[Items from a screen grounding dataset]
----------

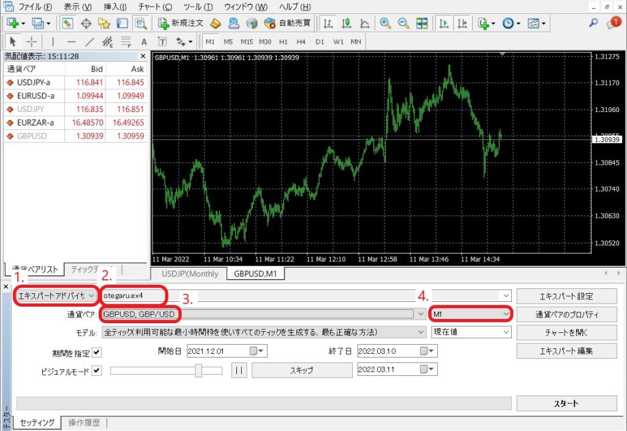Click the zoom out magnifier icon
This screenshot has width=627, height=431.
404,23
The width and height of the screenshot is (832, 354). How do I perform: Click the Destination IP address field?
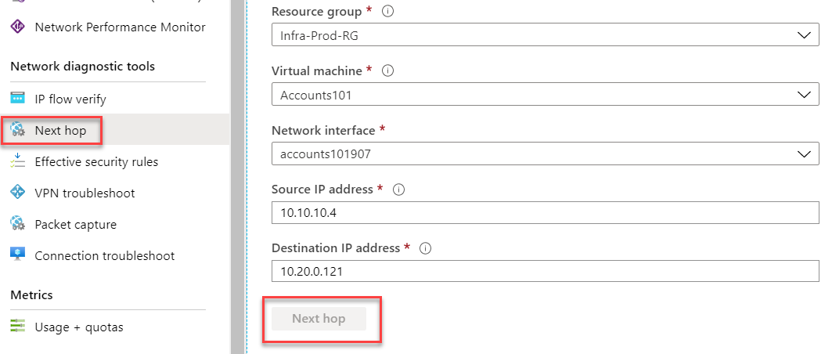[545, 271]
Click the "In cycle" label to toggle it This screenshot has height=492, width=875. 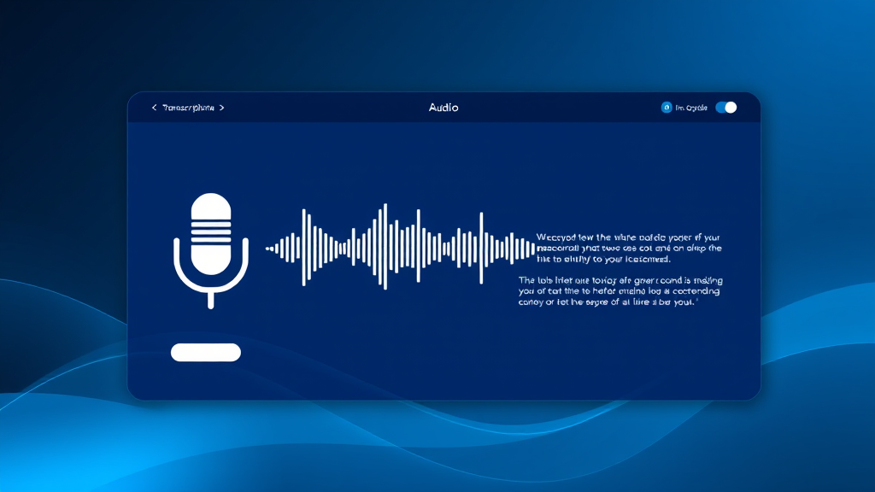tap(694, 107)
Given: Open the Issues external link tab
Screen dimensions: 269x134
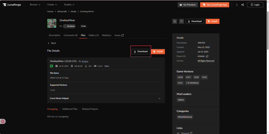Looking at the screenshot, I should pyautogui.click(x=119, y=35).
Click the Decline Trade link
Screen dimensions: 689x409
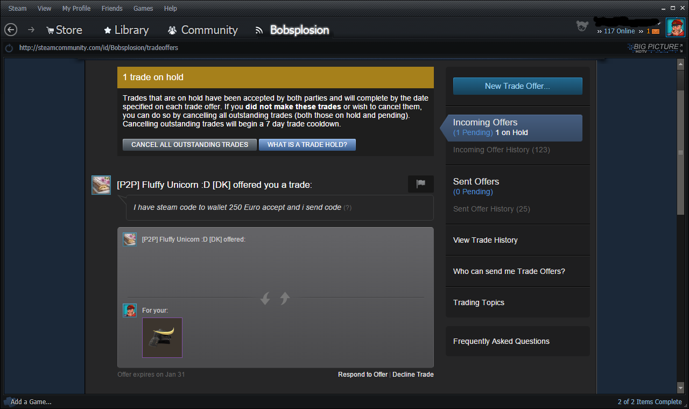pos(413,375)
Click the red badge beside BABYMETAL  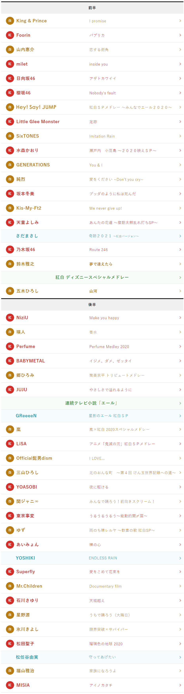10,361
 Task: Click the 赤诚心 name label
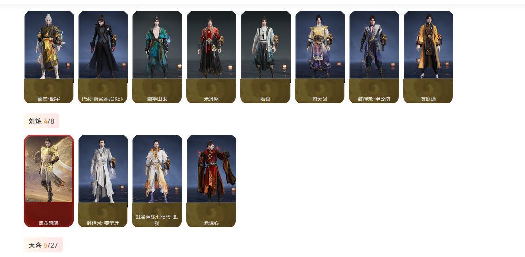pyautogui.click(x=211, y=223)
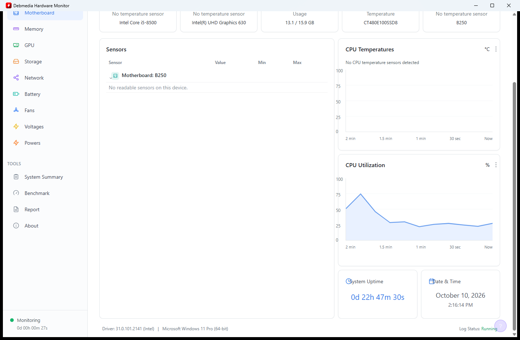
Task: Click the Network share icon
Action: pyautogui.click(x=16, y=78)
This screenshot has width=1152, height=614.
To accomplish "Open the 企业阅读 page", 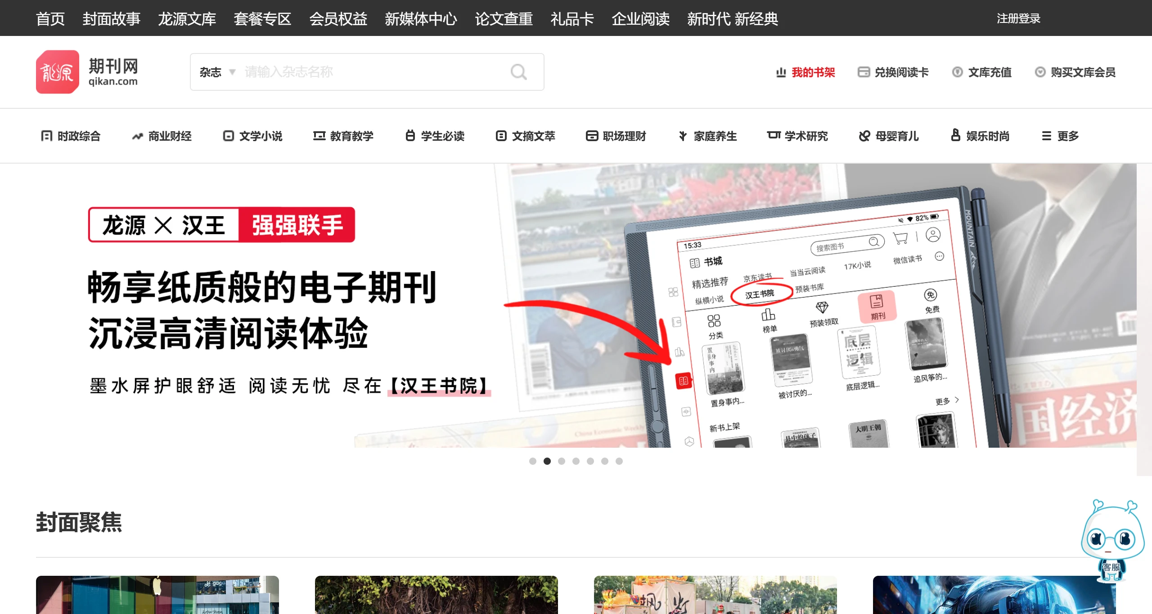I will [641, 19].
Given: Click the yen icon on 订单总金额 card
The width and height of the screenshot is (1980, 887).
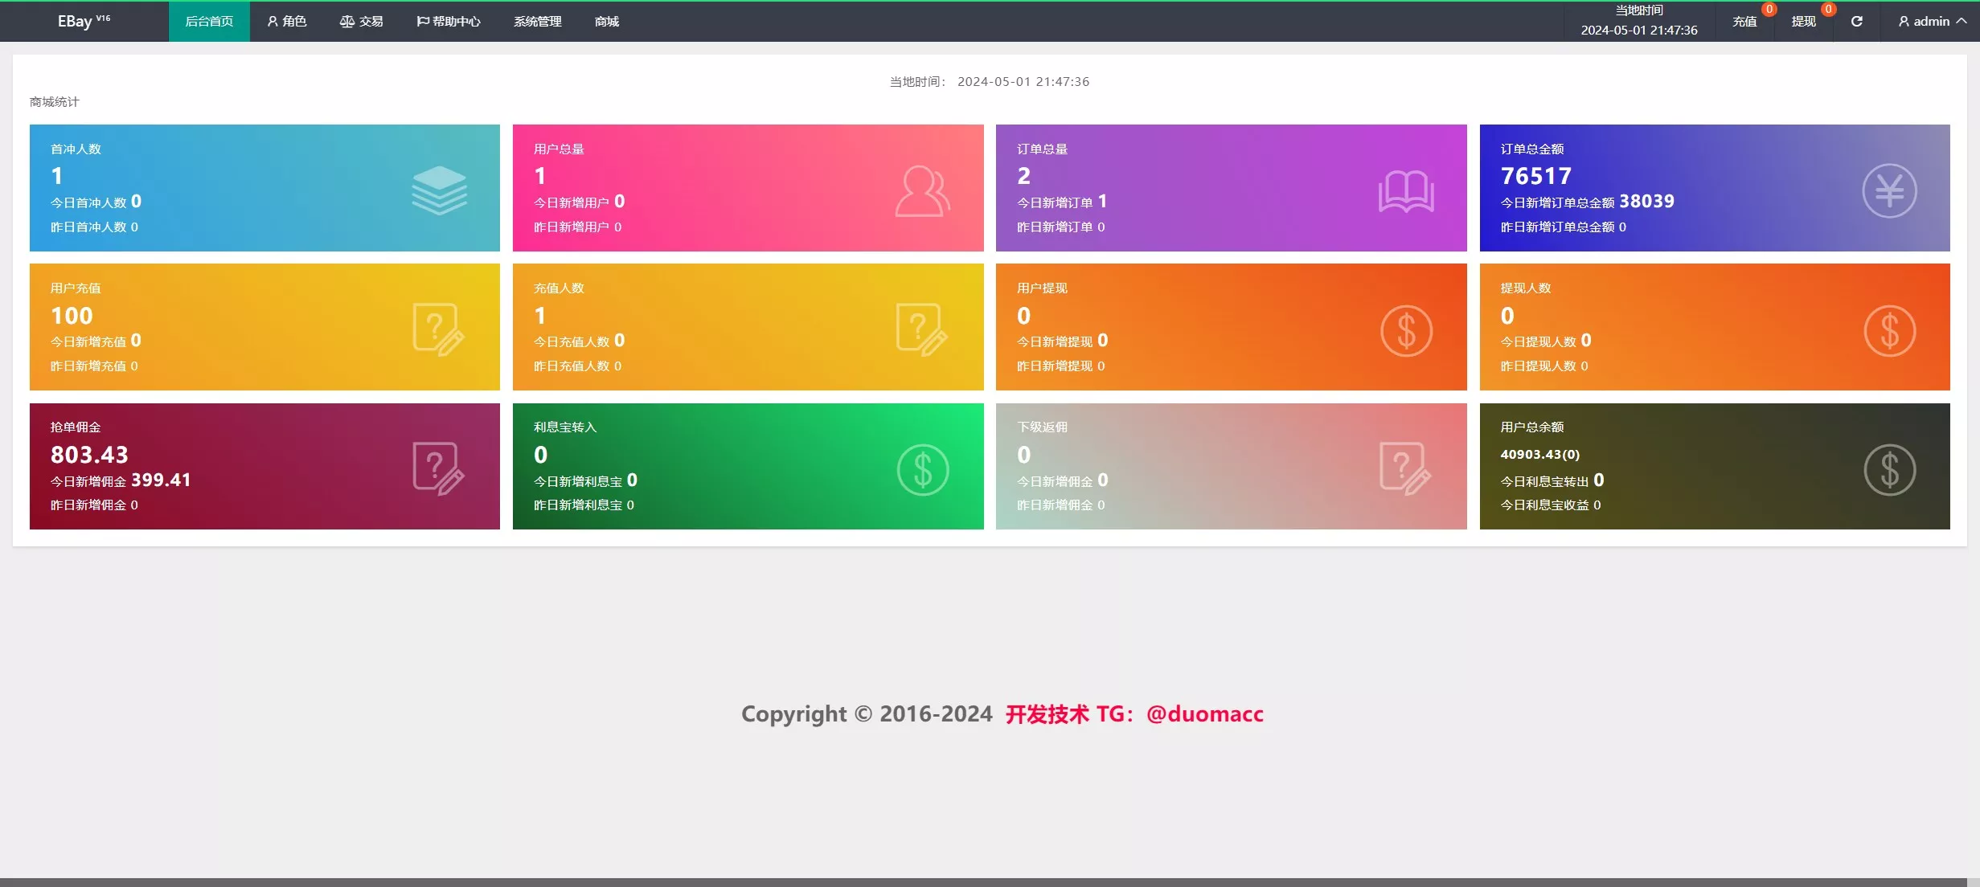Looking at the screenshot, I should pyautogui.click(x=1889, y=191).
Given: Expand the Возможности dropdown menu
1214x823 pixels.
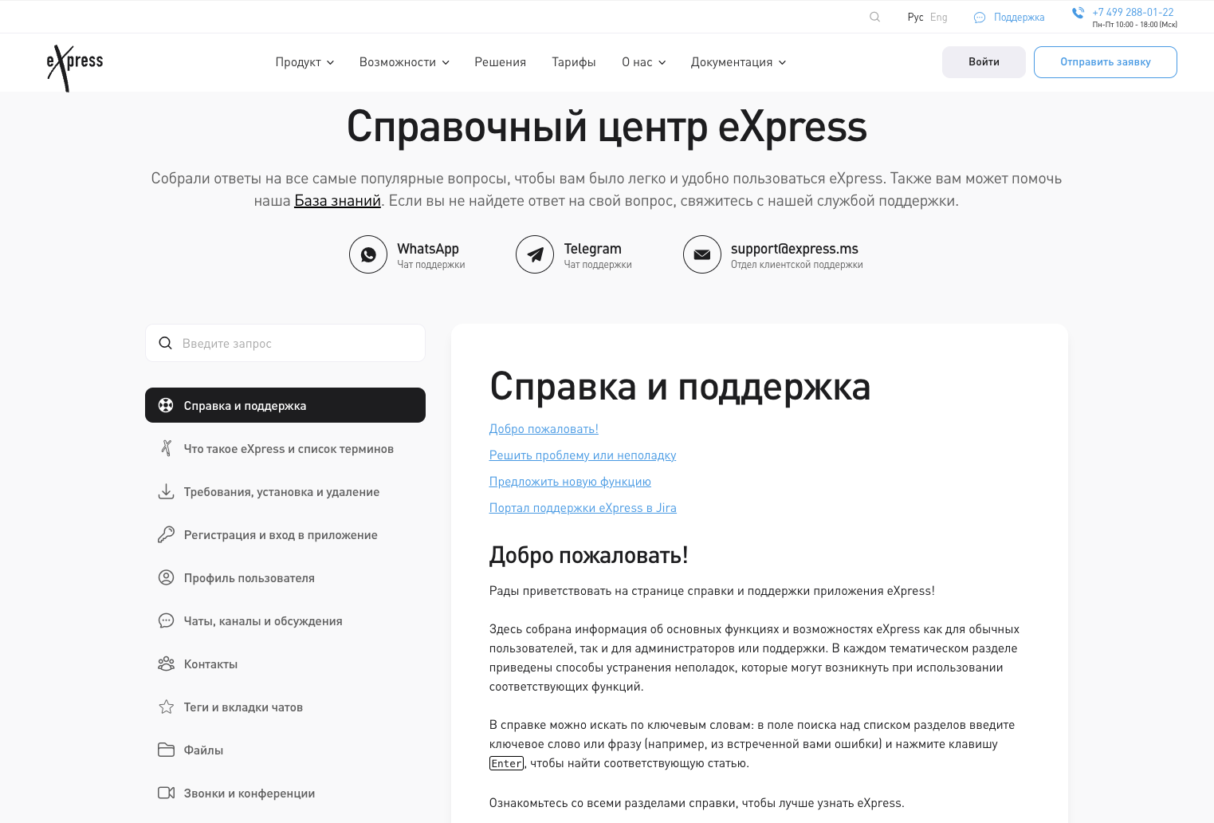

----------

» Exercise aim
Return, word for word, the part of the items above that opens with the line containing "Given: Click the yen icon on 订单总金额 card" and runs through the end of the items. Leave the pictures out of your answer.

» The output
Given: Click the yen icon on 订单总金额 card
The width and height of the screenshot is (1980, 887).
Looking at the screenshot, I should pyautogui.click(x=1889, y=191).
Given: Expand the Возможности dropdown menu
1214x823 pixels.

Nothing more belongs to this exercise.